**ЗАДАЧИ:**
1. Перечислите всех поэтов, которых, согласно интервью с Ильёй Кутиком, он переводил.
2. Пожалуйста, продолжите интервью с Ильёй Кутиком, начав сразу после его последней фразы.

***** ФРАГМЕНТ ДОКУМЕНТА

Илья Кутик: «Объективная реальность» — это не вид из окна

Андрей Левкин

Поскольку дальше будет вполне неформальная переписка, то предуведомлять надо как можно суше. Илья Кутик — один из основателей школы метареализма (термин М.Эпштейна) или  (в варианте К.Кедрова) — метаметафоризма. Другие трое основателей — А.Ерёменко, И.Жданов, А.Парщиков. Поэт (стихи переведены на 19 языков), эссеист, переводчик поэзии с шведского (Тумас Транстремер), английского (Александр Поп, Честертон, Эзра Паунд), польского (Циприан Норвид) языков. Доктор философии Стокгольмского университета. Профессор  Northwestern University, Чикаго. Автор предисловия и составитель сетевой двуязычной (русско-американской) антологии русской поэзии: «Русская поэзия: От веток до корней«.

Андрей Левкин: Честно говоря, вот этот вопрос я хотел задать в конце разговора. Но тогда получилось бы, будто все прочее я спрашивал лишь затем, чтобы подвести к нему, а это было бы не так. Да и вообще, если я  знаю, что этот вопрос задать надо, то его надо задать сразу. Он, конечно, очевидный: вот как ты, живя там, где живешь, ощущаешь то, что происходит здесь? Речь о литературе — преимущественно. Конечно, это не вопрос человеку, который находится вне контекста. Но дистанция дает новые возможности оценить контекст. Что, по твоему ощущению, с литературой в России — я не говорю с русской литературой, это дело штучное. А вот в целом, тем более, что существует некий, не слишком естественный для меня принцип, что ее контрольный пакет находится в России. Ну вот и что там? Сейчас она стала сильнее, рассыпалась на части, полностью оказалась под рынком? Учитывает ли молодая, поэзия то, что делалось до нее, или их действия похожи на обживание новых людей на новой земле? Как ты ее видишь из Иллинойса?

Илья Кутик: Длинный вопрос, подразумевающий очень уж много ответных рассуждений. Попробую, как короче. По смысловым узлам. Мне, разумеется, сподручней говорить о поэзии, за которой я слежу и в которой участвую, чем о прозе, которую я отслеживаю и не участвую. Или о политике, за которой слежу «всеми фибрами», но не участвую.

Итак, о русской поэзии — той, какая она сейчас, в сию, то бишь, минуту. В твоем вопросе, как в том анекдоте про шестидневную войну, «там» и «тут» перемешались, как «ваши» и «наши». Что мне совершенно понятно, учитывая нынешний глобализм и т.д. Как понятно мне и то, что ее нынешний, по твоему выражению,контрольный пакет находится, если говорить о тенденциях версификации, скорее на условном Западе, чем «там».

**********
***** МАТЕРИАЛ

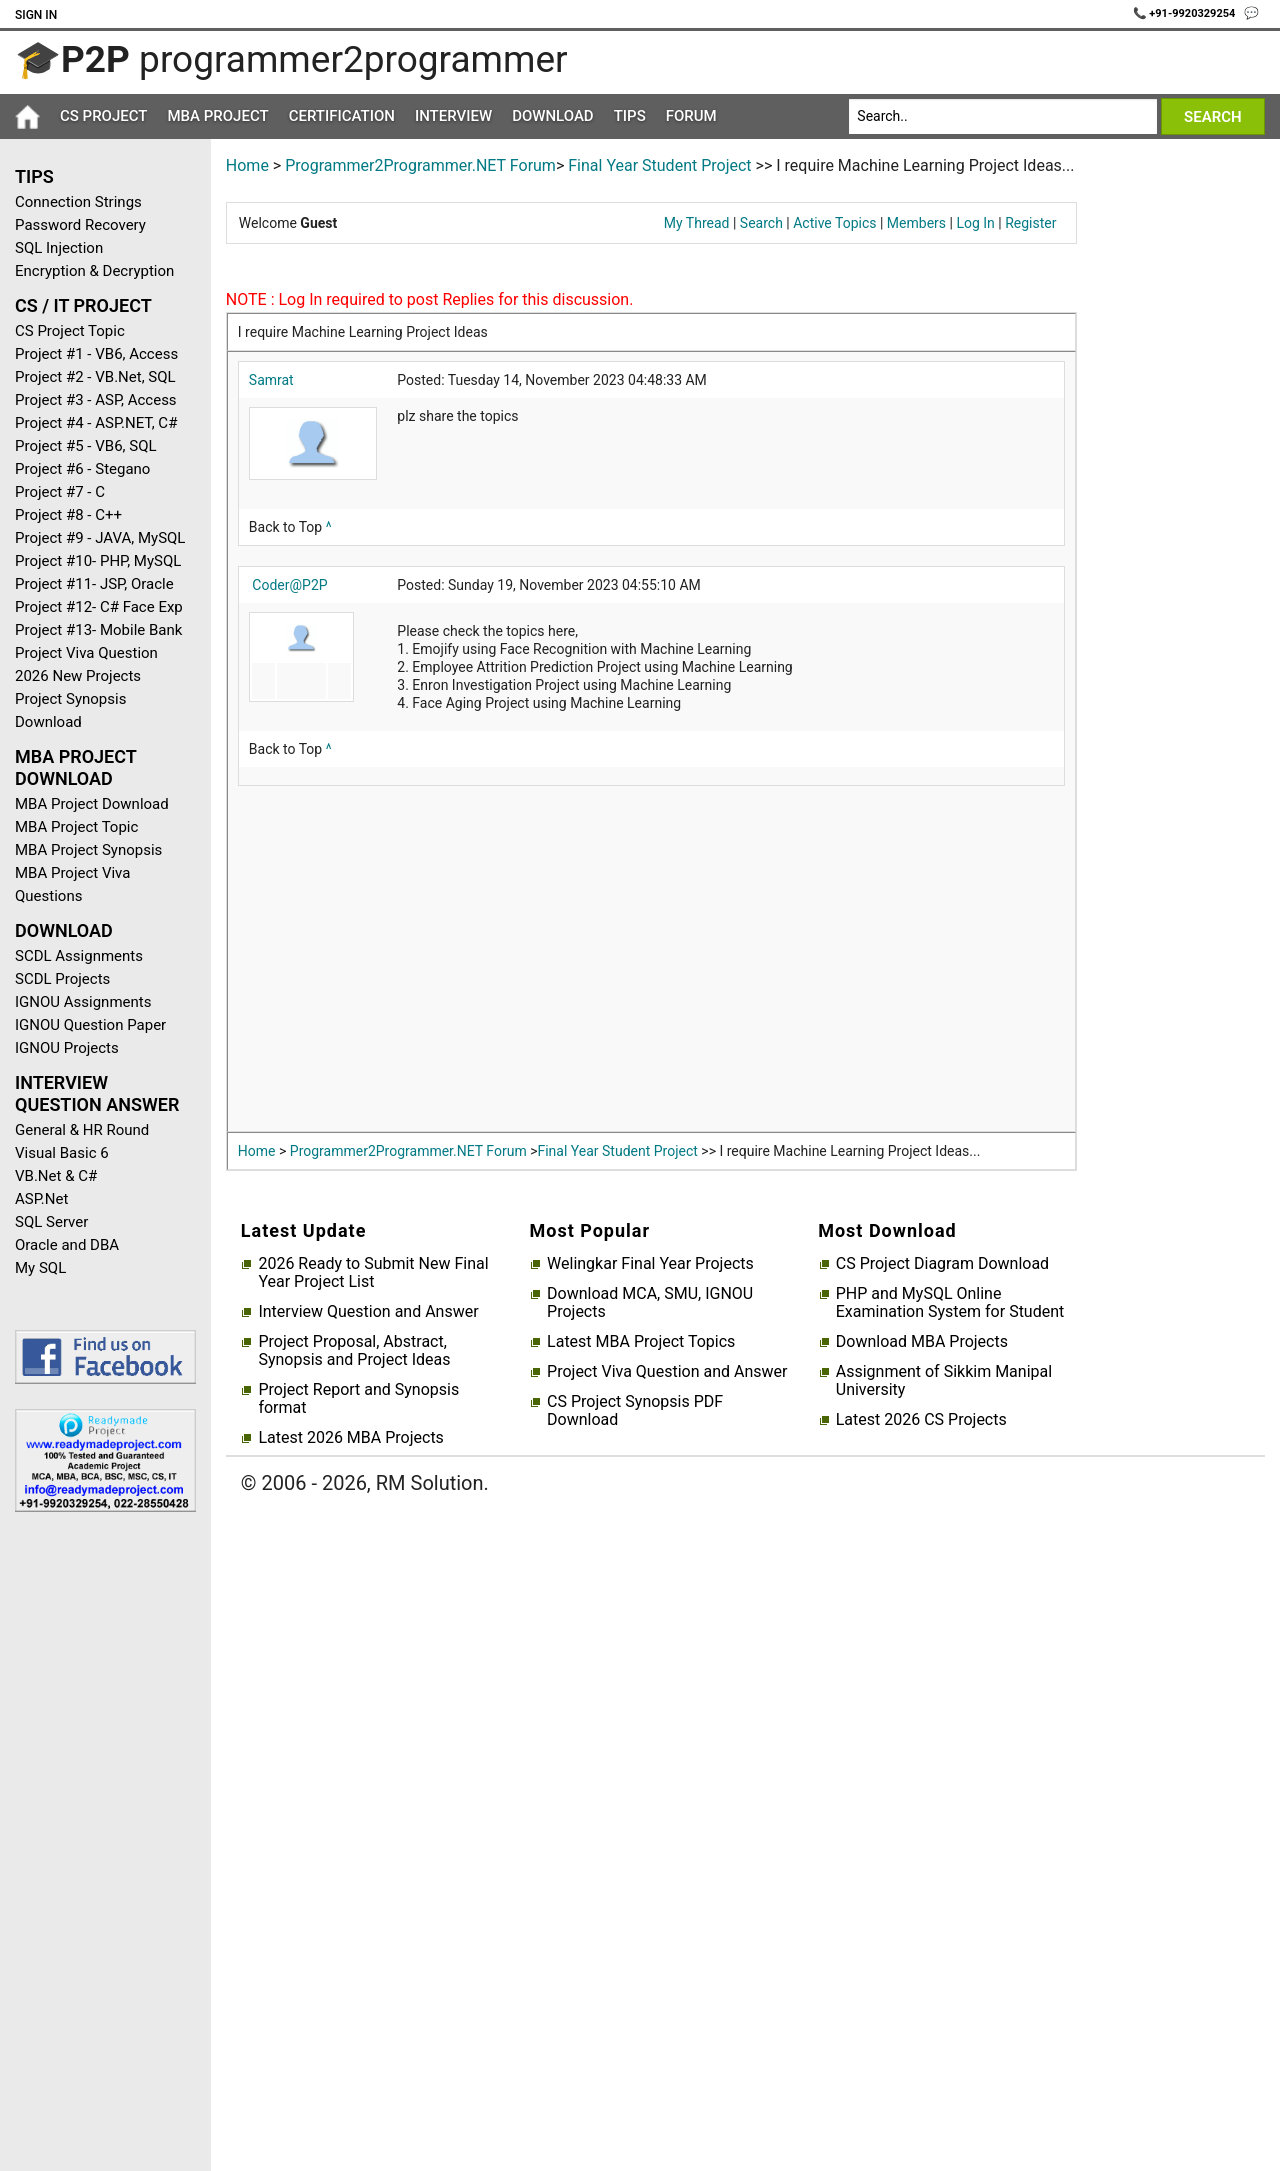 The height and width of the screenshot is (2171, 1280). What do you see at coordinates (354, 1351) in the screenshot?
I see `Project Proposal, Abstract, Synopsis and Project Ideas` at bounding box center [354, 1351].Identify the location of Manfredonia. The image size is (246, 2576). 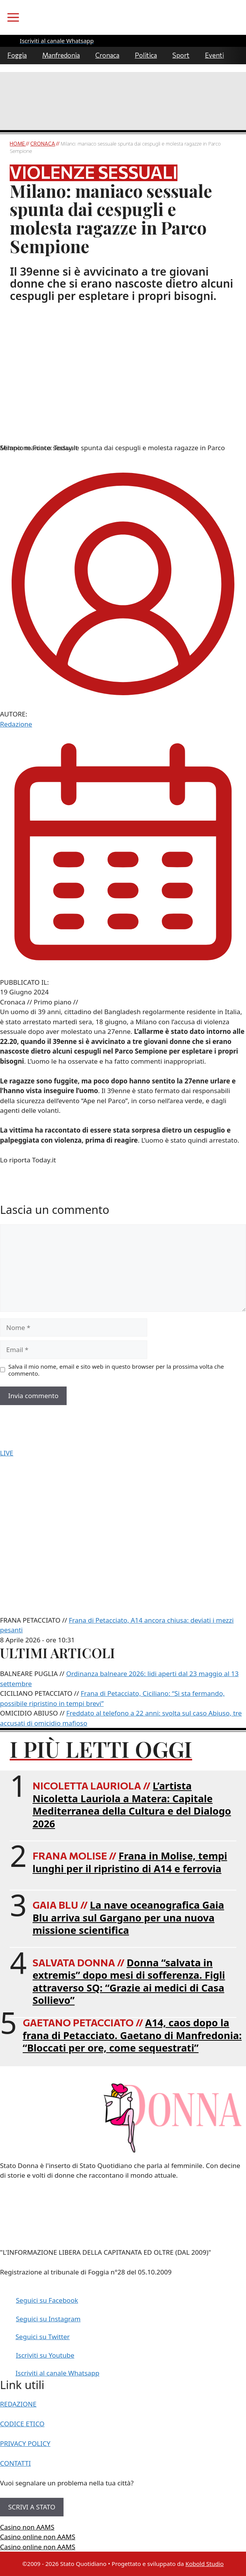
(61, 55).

**********

**ОТВЕТЫ:**
1. Тумас Транстремер, Александр Поп, Честертон, Эзра Паунд, Циприан Норвид.

2.
Дело в том, что подавляющее (во всех смыслах, включая «удручающий») большинство нынешних текстов, написанных по-русски и называющих себя стихами, трудно отличить, даже при всей самобытности реалий, от каких-нибудь советских переводов «с кубинского». Речь, естественно, не о прекрасных кубинских поэтах, а о том, что это суть тексты, где собственно русский язык значит так мало, что они могли бы быть написаны и на любом другом.

Ведь язык в поэзии – это средство передвижения от слова к слову, влюбленность слов друг в друга, а, значит, некая физиология надувания языкового паруса на наших, если мы читатели или слушатели, глазах, а если мы авторы – то это поступательный процесс (и результат) силы, как в любой любви. То же самое происходит и на Западе, где, скажем, американские или шведские стихи (говорю о том, что знаю) могли бы быть написаны хоть по-французски, хоть по-бисау-гвинейски. Это все, конечно, ужасает, но вряд ли больше, чем стихотворчество брежневского стиля и его перлы.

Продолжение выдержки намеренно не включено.